Objective: Follicular T helper (Tfh) cells are involved in the pathogenesis of Hashimoto's thyroiditis (HT), while follicular T regulatory (Tfr) cells inhibit Tfh cells, which mediate B cell responses. However, the role of Tfr cells in HT remains unclear.

Methods: Forty-six healthy controls (HCs) and 84 HT patients were enrolled in the study. The percentage of Treg cells, CXCR5 Treg cells, and Tfr cells; the Tfr/Tfh ratio; and the percentage of ICOS, PD-1, CTLA-4, CXCR3 and CCR6 in Tfr cells were investigated; furthermore, the associations between the percentage of Tfr cells or the Tfr/Tfh ratio and the autoantibody indices were investigated.

Results: Compared with that in the HCs, the percentage of Treg cells in the HT patients was not significantly changed, but the percentage of CXCR5 Tfr cells was decreased. In contrast, both the percentage of Tfr cells and the Tfr/Tfh ratio were significantly increased in the HT patients. Among the Tfr cells, the percentage of Th2-like Tfr cells was increased in the HT patients, while the percentage of Th17-like Tfr cells was decreased. Moreover, the percentages of ICOS and PD-1 on Tfr cells were significantly increased in the HT patients, while the percentage of CTLA-4 on Tfr cells was significantly decreased. However, the percentage of ICOS, PD-1 and CTLA-4 on Treg or CXCR5 Treg cells was not significantly changed. Last, no association was found between either the percentage of Tfr cells or the Tfr/Tfh ratio and the antithyroglobulin and antithyroid peroxidase antibody levels in the HT patients.
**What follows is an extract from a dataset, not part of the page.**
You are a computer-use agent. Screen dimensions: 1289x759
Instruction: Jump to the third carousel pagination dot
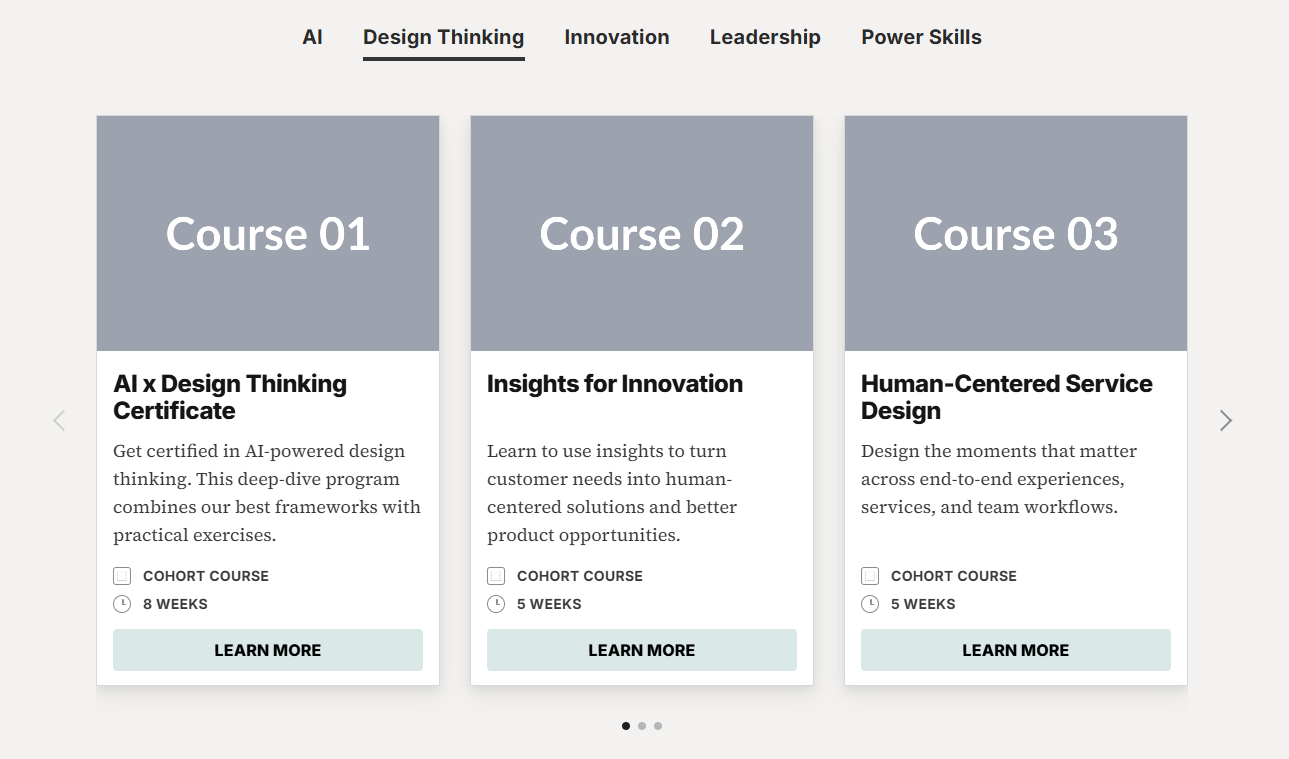(x=658, y=726)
Conclusions: In the HT patients, the circulating Tfr cell percentage and Tfr/Tfh ratio were significantly increased, but the humoral immune function of Tfr cells might be impaired.

Funding

Jinlin Liu was supported by National Natural Science Foundation of China [No: 81871707], Zhejiang Provincial Natural Science Fund [No:LY18H200002]. Yanxia Chen was supported by Zhejiang Provincial Health Bureau [No: 2018KY218]. Zhenyao Xu was supported by National Natural Science Foundation of China [No: 81703118].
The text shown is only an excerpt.